例えば日本語学校のボランティア。各地域の国際交流協会のイベント。外国の方がよく出入りするカフェなど。
その他
① 中学程度の文法事項はしっかり押さえる
初級学習者にとって品詞の習得は必須です。会話でも動詞を抜いてしまうなど、品詞の意味と文中の位置関係が混乱している例を見かけます。

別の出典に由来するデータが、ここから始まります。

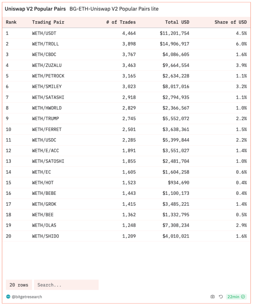Open BG-ETH-Uniswap V2 Popular Pairs lite query

(114, 9)

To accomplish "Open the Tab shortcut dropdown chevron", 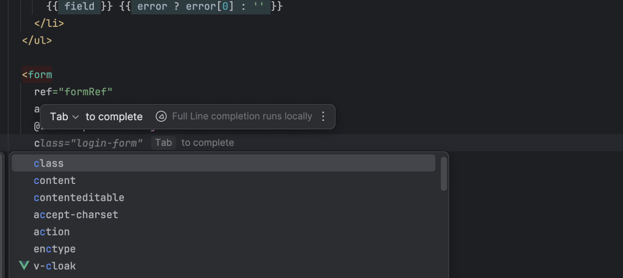I will pos(76,117).
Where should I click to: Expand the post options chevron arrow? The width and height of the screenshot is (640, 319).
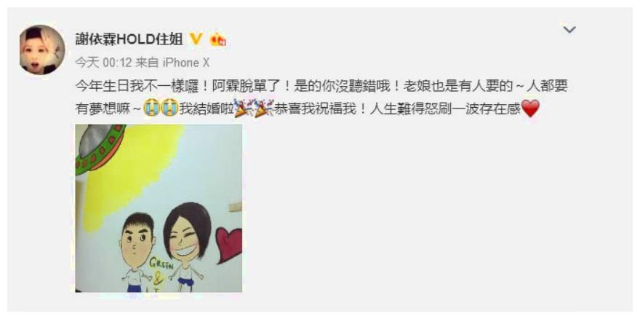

周り道のようですが、品詞をきちんと理解することは正確な会話表現にも結びつきます。
②単語力を強化する
文法が英語力の下支えだとすると、表現の幅を持たせてくれるのが単語力です。
中学3年間で習う単語はもちろんのこと、単語アプリなどを使って効果的に積み上げていきましょう。
③ 言い回しを覚える
中学英語の教科書の中には、日常会話で使われる言い回しもたくさん出てきます。主述を入れ替え、自分のことに置き換えながら何度も使って覚えていくようにしましょう。
効果な教材やオンライン講座も悪くないとは思いますが、まずは教科書ありきです。
教科書を十分に学習することは、基礎固めをすることでもあり、その後の会話力にも大きく影響してきます。
たかが教科書と侮ることはありません。
文科省の検定にも合格する中身の濃い内容です。
教科書1さつ丸ごと自分のものにするつもりで学習すれば大きな効果を得ることができるでしょう。